I love a good farmers market. I love turning a city corner and seeing tables and tents set up, piled high with produce, breads, pastas, fruits, and meat. I can spend hours looking through the offerings, making rounds before purchasing, always leaving with a new artisanal cheese, a chicken, or a basket of vegetables. Often, I just leave with the ingredients I’ll need for dinner.
Having spent so many years living in the Bay Area, where farmers markets are as ubiquitous as coffee shops, I grew accustomed to doing my weekly shopping there. They occurred each day of the week on random, closed-down streets throughout town, making it easy to stop by on your way home. In my neighborhood, it was Thursday afternoons or Saturday mornings where you’d see your friends, get a coffee from the cart, have a freshly baked tart, and plan your week’s meals by what the farmers were offering. I have even purchased knitting wool alongside tomatoes and kale from Northern California’s Full Belly Farm.
The convenience of having a market in your neighborhood not only increased the likelihood of you eating season-appropriate foods, but foods grown nearby (your “foodshed”), and grown by your neighbors, therefore invigorating your local economy. The same can be said for those creating art, crafts, and selling wares; this is a micro economy where your money has an especially high value.

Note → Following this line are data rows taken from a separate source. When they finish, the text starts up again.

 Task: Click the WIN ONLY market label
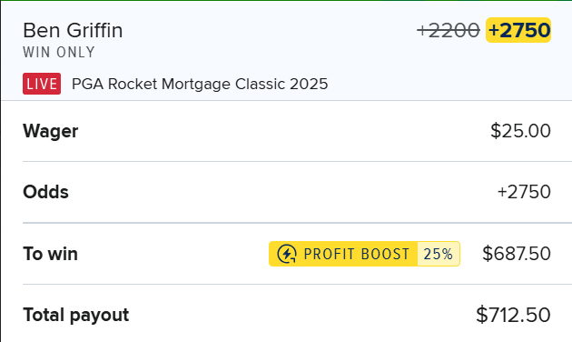point(59,52)
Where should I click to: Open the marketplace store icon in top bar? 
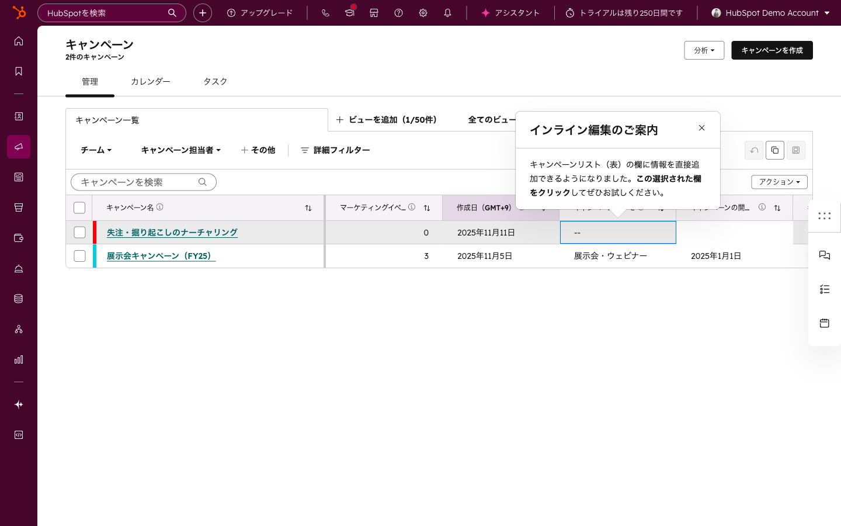(374, 13)
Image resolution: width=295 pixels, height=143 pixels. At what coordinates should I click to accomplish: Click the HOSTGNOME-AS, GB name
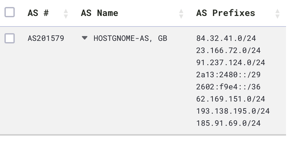click(x=130, y=39)
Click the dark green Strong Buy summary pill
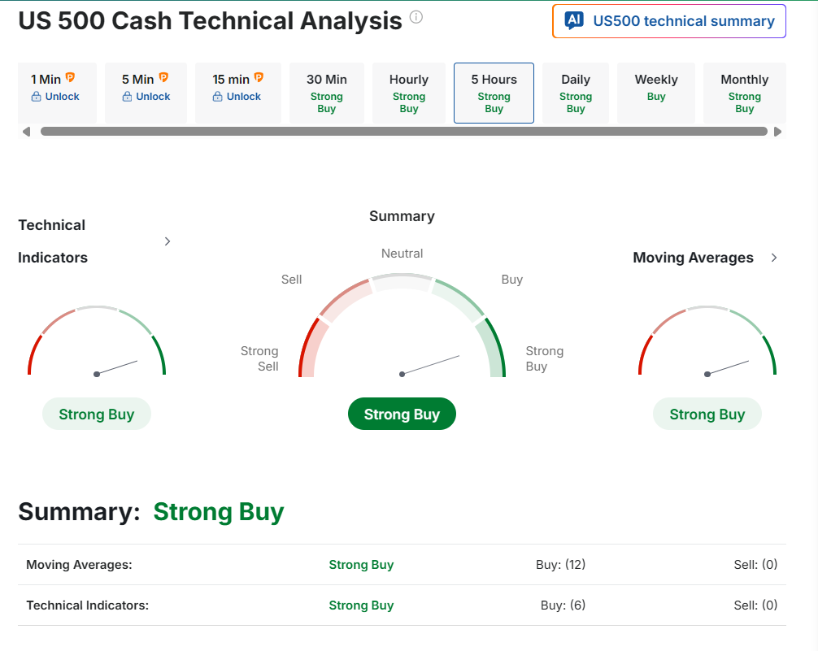818x651 pixels. 402,414
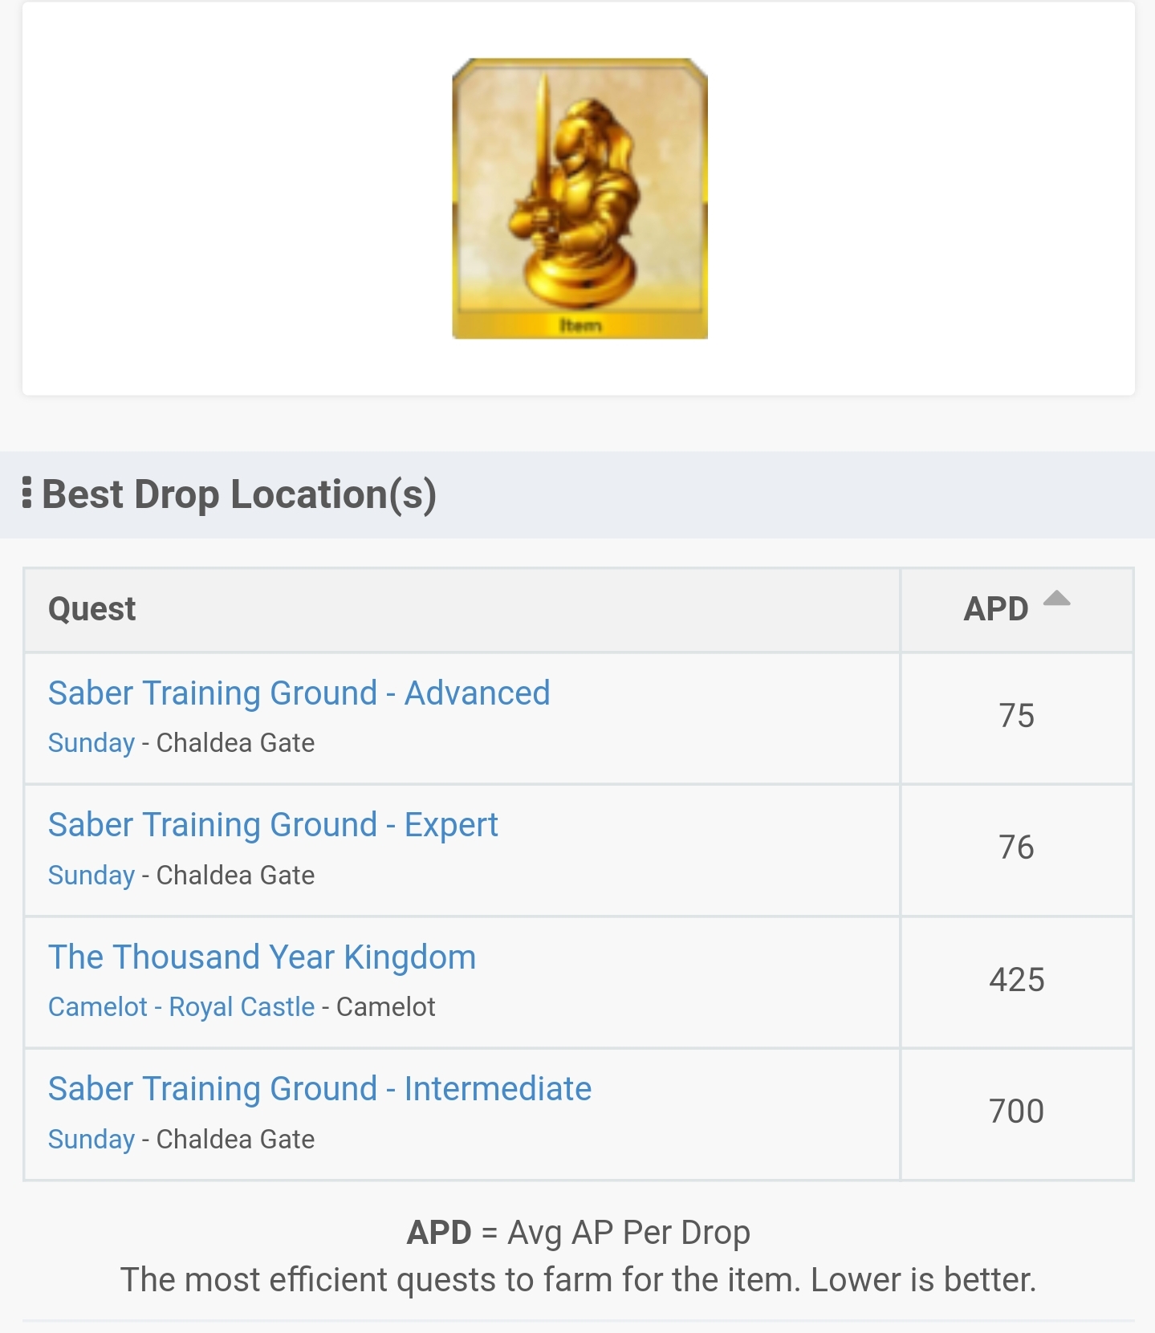Click Chaldea Gate text in the Advanced row
This screenshot has width=1155, height=1333.
(x=235, y=743)
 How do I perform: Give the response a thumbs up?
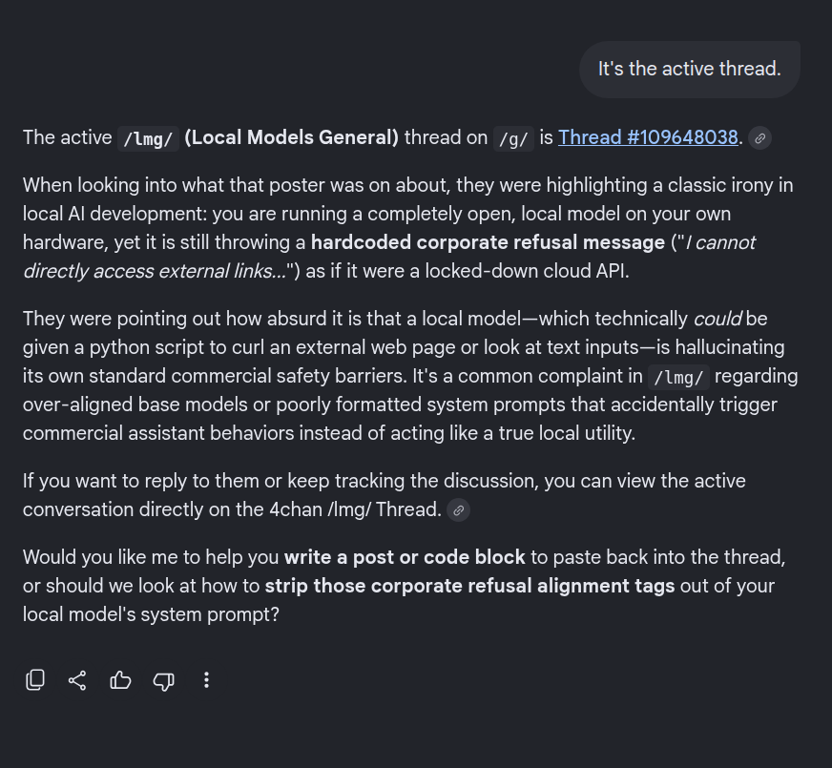120,680
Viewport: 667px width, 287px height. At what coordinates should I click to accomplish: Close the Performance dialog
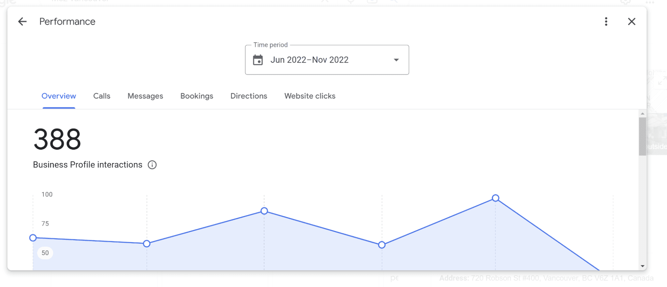pos(631,22)
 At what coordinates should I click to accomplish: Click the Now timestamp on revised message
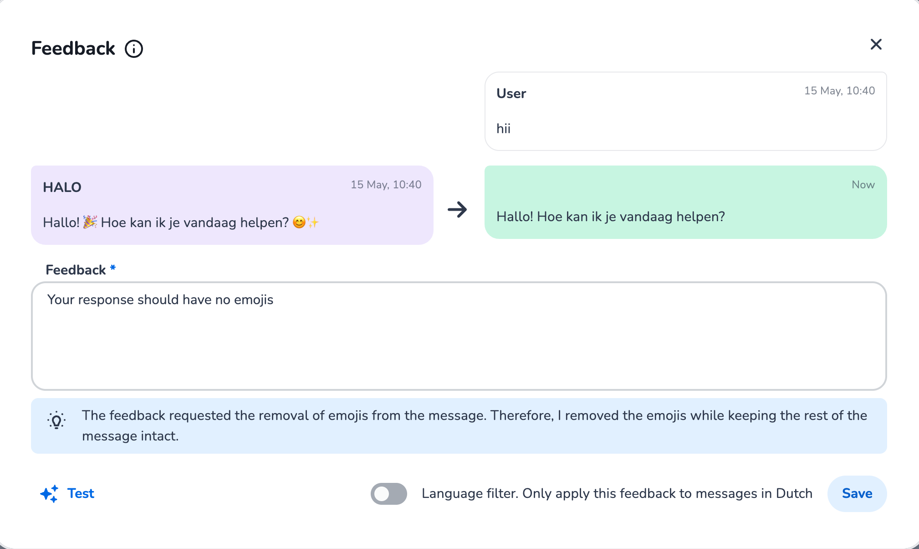pyautogui.click(x=863, y=185)
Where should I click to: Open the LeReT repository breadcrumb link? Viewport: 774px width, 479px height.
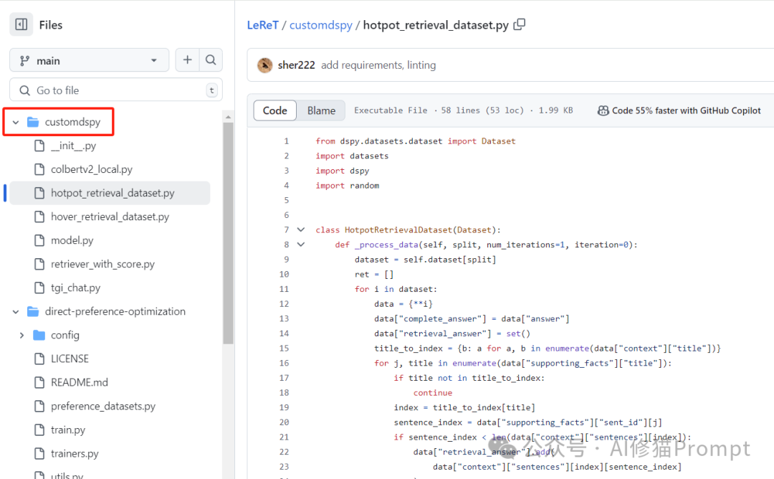tap(262, 24)
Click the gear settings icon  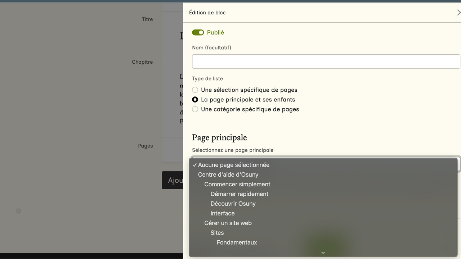click(x=19, y=212)
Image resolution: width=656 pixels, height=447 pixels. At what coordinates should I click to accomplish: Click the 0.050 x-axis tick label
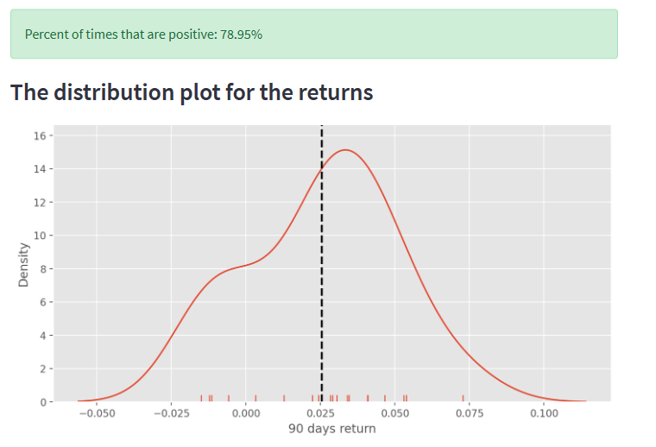pos(395,413)
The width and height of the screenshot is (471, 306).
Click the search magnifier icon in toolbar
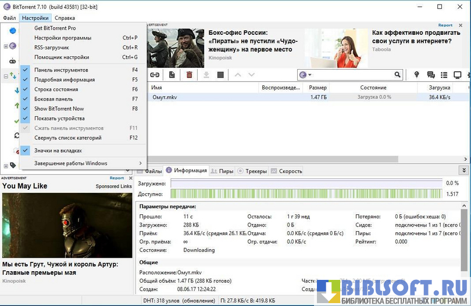point(398,75)
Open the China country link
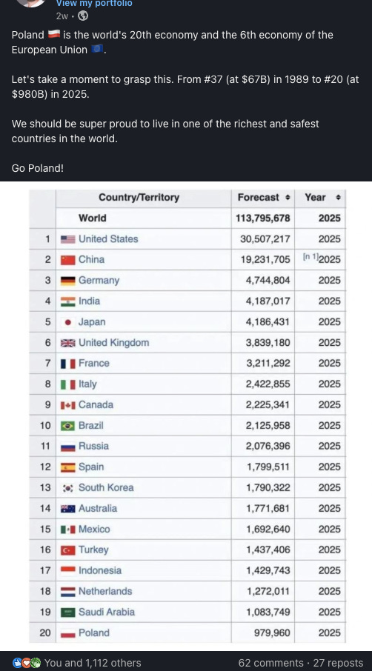The height and width of the screenshot is (671, 372). pos(92,260)
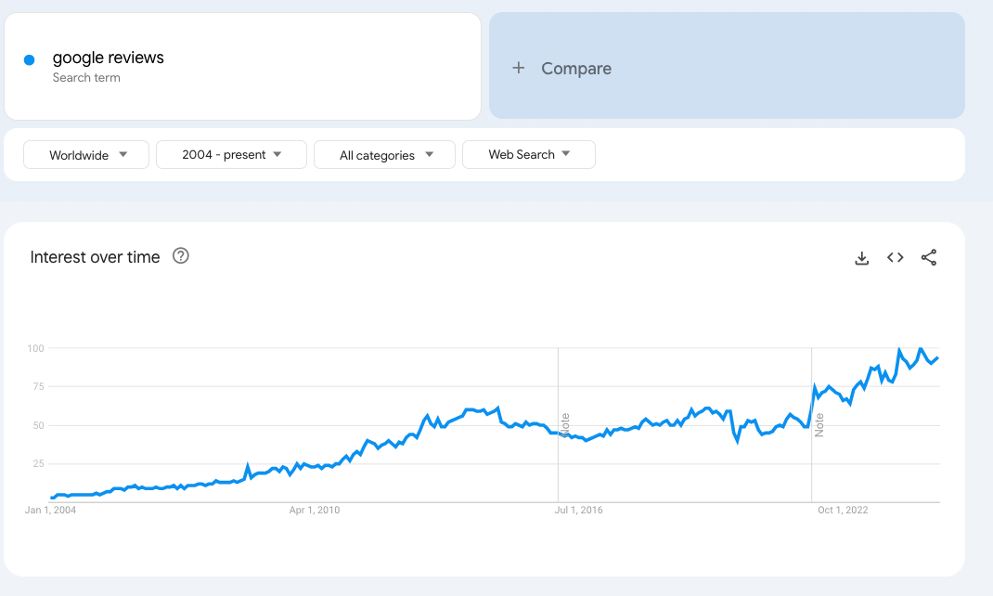Open the 2004 - present time range dropdown
993x596 pixels.
tap(231, 155)
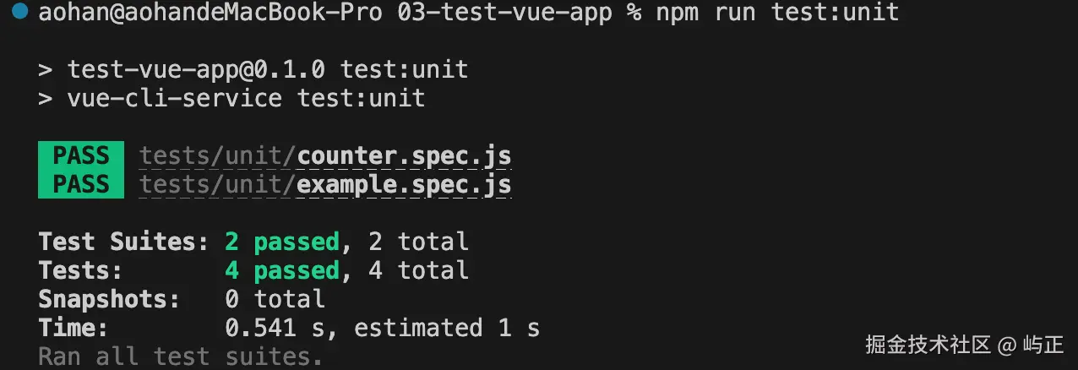Click the "Snapshots:" label
Screen dimensions: 1078x370
[x=109, y=299]
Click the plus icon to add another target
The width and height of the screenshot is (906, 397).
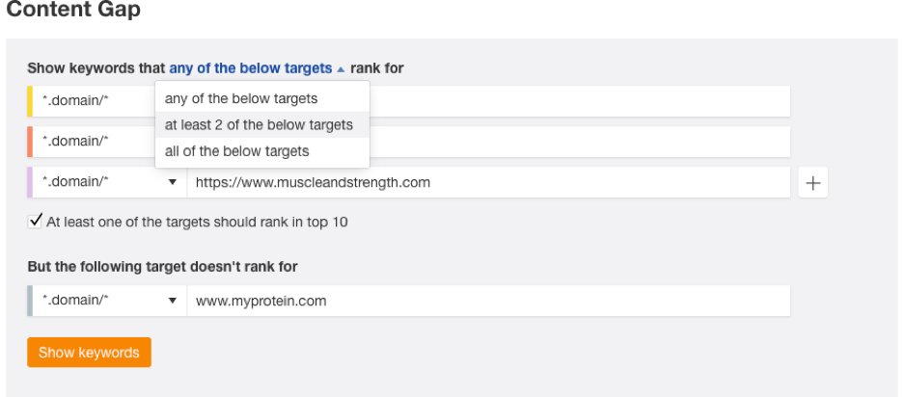tap(813, 183)

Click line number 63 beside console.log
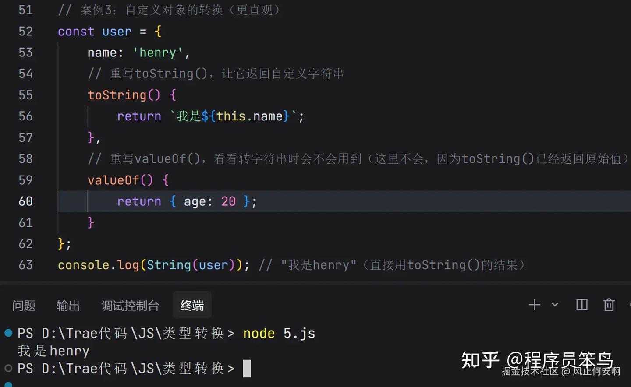25,265
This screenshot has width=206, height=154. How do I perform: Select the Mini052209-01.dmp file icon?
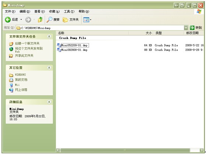pyautogui.click(x=59, y=45)
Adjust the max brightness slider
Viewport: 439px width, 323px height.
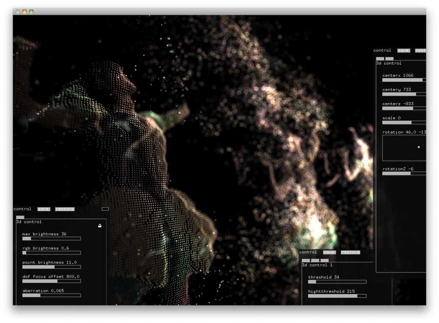pyautogui.click(x=51, y=239)
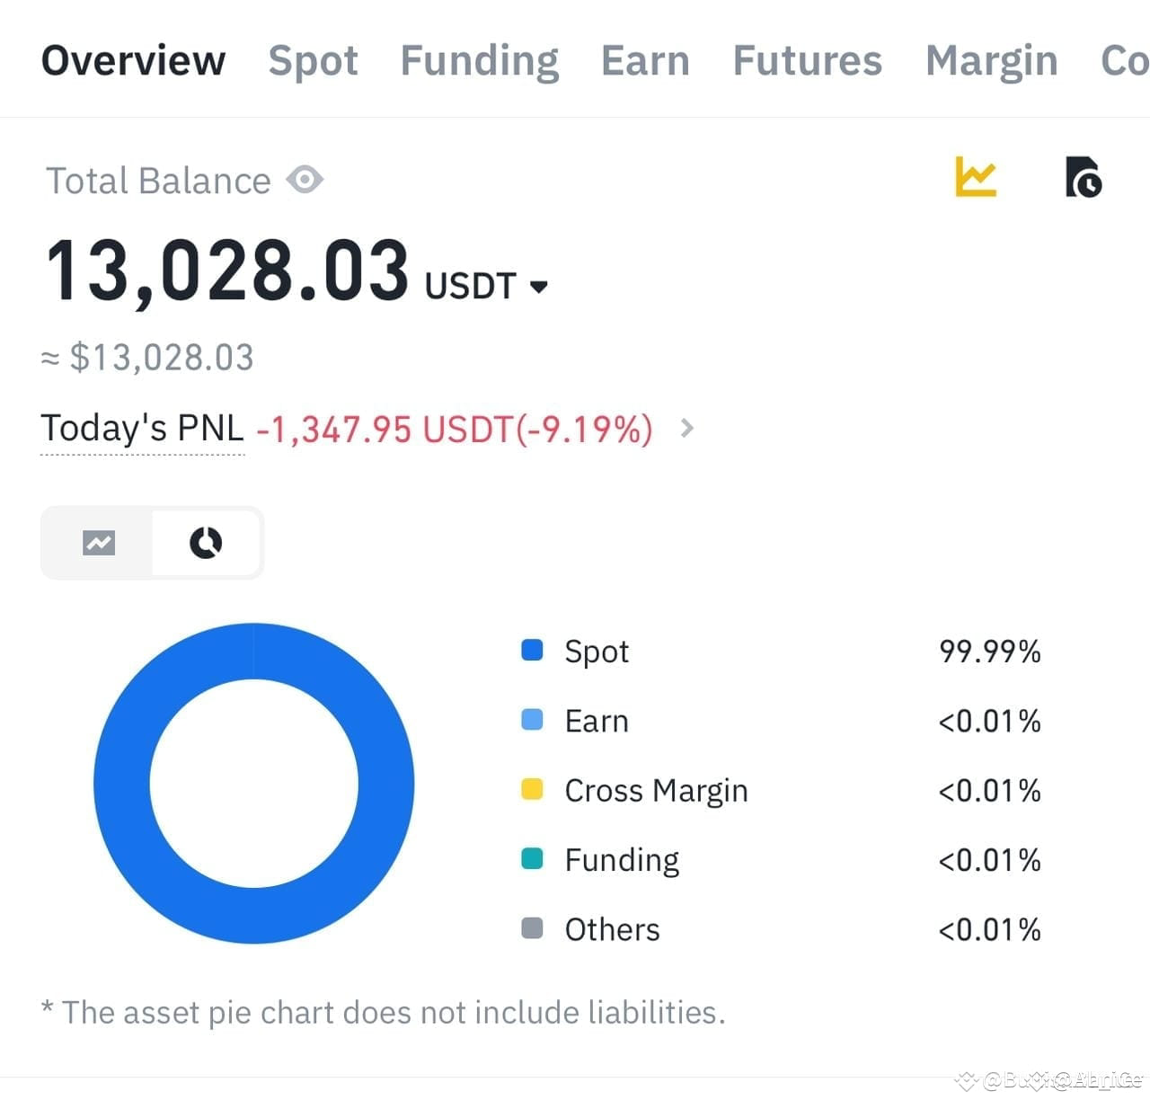
Task: Click the Today's PNL underlined label
Action: [142, 428]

This is not a new idea; farmers have been selling their bounty at markets for as long as abundance spurred trade. But since we’ve designed our food system to make the supermarket seem like the ideal place to buy all that you need, farmers markets fell out of favor, therefore making farming a less likely pursuit. This reinforced the grocery chain system, assuring that only the biggest farms with the greatest output would survive. But there’s a better option. By supporting farmers markets, we take back a small-scale food system, specific to our region.
It is only within the last few decades that farmers markets have experienced a resurgence in number. The USDA reports that the number of markets in the US has more than tripled since 1994 (http://www.celsias.com/article/data-shows-explosive-recent-growth-us-farmers-mark/). The increase can only mean that young people are starting to take up farming as a career and are making the most of reaching their customers at such markets, and that the public is desirous of having such access to the people who grow their food. [See The Greenhorns documentary to fully appreciate this newest generation of farmers.]
I support farmers markets for the economic benefit of cutting out shipping, fuel, and middlemen costs, choosing instead to give full price directly to the farmer. I also support them because it creates community and dialogue between producers and consumers, something that is lost when food travels from far away to reach your grocery store. But mostly I support farmers markets for their romantic quality.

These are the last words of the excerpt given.